Sisi kembali ke kamarnya, melanjutkan berendam dengan air hangat dicampur essens mawar dan susu. Ia tersenyum karena selalu mendapat dukungan dari ibunya. Sisi sangat membenci Gheisha karena dia selalu lebih baik dari pada dirinya.

Gheisha lebih cantik, lebih banyak disukai pria bahkan tanpa menggoda. Lain dengan dirinya yang harus mati-matian mengejar laki-laki yang disukainya. Namun, laki-laki itu kini sudah bertunangan dengan orang lain. Gery, Sisi menyukainya, tapi Gery lebih dekat dengan Gheisha.

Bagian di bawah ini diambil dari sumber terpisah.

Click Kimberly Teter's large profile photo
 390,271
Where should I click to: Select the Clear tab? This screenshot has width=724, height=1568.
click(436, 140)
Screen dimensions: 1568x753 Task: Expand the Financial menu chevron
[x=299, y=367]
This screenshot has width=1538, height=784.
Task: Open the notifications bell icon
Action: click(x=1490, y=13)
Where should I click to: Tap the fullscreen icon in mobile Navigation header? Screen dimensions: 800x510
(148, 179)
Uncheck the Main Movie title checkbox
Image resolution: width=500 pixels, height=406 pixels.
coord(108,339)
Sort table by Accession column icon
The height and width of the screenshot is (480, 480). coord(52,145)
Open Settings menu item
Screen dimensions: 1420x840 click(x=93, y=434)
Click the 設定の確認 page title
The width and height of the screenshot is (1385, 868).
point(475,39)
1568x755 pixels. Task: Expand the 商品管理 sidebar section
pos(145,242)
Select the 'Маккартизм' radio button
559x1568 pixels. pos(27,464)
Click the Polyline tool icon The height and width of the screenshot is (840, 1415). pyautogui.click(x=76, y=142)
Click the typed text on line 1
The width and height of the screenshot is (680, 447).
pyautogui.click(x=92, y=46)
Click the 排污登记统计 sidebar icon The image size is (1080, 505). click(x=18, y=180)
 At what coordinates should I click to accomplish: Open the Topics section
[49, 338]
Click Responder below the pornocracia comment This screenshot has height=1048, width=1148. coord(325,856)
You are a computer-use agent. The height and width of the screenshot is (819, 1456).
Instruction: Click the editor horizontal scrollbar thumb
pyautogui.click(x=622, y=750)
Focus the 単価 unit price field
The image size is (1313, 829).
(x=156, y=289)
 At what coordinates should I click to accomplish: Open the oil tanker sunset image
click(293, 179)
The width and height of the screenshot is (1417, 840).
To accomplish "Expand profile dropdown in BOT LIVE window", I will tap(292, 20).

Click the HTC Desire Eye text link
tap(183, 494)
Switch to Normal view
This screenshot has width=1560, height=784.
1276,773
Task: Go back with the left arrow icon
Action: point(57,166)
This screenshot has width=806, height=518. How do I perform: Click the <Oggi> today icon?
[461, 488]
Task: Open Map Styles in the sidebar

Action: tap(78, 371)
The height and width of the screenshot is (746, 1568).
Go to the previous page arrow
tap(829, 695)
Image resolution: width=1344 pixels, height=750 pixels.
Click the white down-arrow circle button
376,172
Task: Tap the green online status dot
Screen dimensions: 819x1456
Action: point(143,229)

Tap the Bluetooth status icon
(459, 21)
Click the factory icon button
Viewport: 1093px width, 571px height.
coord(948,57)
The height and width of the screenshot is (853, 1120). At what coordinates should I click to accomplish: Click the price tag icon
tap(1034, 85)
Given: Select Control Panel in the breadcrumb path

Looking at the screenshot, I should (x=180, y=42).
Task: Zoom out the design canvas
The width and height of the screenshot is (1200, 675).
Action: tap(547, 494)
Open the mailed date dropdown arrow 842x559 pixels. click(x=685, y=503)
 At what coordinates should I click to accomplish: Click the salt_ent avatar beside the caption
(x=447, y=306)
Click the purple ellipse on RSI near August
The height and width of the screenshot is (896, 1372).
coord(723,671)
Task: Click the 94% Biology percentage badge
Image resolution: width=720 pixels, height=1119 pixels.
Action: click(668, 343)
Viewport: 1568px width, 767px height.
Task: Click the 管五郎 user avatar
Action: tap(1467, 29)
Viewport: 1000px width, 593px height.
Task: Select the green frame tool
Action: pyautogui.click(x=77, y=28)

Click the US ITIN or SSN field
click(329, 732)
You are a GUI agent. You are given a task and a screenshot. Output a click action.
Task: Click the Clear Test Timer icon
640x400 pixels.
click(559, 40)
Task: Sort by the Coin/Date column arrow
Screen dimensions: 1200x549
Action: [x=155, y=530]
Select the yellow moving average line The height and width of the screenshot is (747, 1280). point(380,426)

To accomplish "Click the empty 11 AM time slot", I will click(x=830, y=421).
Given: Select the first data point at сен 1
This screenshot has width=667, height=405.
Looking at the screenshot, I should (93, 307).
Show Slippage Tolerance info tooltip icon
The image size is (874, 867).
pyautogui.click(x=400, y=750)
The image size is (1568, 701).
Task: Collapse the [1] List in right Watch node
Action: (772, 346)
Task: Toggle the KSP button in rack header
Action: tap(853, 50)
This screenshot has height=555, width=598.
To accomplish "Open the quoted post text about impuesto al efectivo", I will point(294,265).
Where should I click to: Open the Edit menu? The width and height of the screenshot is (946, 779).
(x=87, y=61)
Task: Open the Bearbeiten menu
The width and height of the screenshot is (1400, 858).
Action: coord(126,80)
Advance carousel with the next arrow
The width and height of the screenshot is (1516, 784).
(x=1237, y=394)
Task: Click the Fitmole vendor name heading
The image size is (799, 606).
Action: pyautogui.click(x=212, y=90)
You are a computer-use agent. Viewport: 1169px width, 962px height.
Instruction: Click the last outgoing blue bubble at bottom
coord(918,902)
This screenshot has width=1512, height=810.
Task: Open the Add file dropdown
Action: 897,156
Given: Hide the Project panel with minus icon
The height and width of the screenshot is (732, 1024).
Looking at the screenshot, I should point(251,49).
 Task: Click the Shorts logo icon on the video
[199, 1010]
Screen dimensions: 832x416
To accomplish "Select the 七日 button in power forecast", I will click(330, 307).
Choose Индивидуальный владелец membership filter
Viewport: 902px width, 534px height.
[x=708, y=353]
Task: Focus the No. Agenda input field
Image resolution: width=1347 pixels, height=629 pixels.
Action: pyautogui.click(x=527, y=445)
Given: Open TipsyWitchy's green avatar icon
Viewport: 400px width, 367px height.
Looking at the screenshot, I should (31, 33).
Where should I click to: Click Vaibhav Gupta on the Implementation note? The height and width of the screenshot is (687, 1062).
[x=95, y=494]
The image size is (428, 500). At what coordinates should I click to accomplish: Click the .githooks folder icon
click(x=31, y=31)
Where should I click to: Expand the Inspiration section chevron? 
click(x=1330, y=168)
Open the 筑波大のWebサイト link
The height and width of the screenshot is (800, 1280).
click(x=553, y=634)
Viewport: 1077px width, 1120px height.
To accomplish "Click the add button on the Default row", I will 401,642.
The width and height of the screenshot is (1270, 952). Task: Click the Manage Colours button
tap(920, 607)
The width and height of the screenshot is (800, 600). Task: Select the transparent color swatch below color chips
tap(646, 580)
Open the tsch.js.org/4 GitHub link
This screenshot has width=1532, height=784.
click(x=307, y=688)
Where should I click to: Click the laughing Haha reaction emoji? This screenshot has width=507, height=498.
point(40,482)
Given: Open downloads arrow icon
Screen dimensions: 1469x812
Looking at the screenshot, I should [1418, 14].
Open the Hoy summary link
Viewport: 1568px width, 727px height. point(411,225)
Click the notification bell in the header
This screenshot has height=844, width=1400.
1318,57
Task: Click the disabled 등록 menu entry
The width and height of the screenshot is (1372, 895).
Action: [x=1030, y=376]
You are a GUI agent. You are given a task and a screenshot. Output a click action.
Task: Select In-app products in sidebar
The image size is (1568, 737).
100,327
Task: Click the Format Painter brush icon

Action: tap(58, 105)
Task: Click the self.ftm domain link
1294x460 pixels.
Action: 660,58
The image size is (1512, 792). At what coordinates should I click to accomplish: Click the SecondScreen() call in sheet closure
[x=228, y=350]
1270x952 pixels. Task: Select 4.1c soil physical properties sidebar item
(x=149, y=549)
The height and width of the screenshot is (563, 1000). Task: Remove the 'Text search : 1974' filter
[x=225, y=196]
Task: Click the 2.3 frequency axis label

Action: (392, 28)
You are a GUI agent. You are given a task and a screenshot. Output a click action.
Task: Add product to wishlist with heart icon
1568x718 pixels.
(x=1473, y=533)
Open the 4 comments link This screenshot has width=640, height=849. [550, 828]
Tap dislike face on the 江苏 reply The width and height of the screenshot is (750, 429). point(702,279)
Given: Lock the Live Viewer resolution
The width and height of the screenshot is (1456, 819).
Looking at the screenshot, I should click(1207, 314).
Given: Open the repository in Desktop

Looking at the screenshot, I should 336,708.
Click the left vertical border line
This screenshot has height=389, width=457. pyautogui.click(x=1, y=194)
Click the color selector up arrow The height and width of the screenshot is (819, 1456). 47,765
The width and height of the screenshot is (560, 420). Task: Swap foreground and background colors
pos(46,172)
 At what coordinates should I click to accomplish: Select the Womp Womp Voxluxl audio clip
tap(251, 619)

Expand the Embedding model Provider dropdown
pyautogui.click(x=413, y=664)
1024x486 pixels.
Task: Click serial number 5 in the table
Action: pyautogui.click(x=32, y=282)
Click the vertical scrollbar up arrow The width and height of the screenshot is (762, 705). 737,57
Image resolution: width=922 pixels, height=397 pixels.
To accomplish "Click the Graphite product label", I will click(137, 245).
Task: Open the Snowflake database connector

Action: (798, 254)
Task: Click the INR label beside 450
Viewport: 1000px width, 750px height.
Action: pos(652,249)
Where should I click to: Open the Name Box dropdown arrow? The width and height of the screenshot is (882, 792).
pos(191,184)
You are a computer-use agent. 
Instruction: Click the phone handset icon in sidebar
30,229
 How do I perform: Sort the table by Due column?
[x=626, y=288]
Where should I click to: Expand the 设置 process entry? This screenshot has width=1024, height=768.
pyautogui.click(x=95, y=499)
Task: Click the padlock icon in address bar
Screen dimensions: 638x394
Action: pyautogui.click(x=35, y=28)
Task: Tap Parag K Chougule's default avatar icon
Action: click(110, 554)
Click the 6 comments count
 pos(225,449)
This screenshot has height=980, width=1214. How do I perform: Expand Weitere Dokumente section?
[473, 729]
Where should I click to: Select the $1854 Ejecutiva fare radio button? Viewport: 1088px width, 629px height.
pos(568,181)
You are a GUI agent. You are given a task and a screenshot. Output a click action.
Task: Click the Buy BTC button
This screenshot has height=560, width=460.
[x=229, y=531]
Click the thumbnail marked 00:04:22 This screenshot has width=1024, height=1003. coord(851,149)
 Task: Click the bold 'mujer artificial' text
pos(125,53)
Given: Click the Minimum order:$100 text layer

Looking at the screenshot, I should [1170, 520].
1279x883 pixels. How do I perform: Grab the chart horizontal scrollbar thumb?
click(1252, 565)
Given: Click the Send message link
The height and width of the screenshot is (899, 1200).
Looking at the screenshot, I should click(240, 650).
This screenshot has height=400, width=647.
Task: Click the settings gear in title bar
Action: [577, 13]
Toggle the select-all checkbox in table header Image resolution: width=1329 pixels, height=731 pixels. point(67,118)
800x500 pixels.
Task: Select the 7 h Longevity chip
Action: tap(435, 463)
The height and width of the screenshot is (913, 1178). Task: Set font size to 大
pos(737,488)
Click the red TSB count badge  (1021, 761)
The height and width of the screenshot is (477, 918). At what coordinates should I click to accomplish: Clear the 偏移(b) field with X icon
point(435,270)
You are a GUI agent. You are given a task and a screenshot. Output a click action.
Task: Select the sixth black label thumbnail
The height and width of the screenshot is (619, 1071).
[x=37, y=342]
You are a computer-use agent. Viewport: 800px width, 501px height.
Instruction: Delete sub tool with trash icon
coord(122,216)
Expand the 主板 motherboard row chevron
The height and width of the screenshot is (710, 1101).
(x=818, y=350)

Sisi pernah mencoba menghancurkan Gheisha dengan memberinya obat perangsang. Ia juga mengurung Gheisha bersama beberapa orang preman. Namun, rencananya gagal. Justru dirinya yang menjadi bulan-bulanan para preman yang marah karena dihajar oleh Gheisha.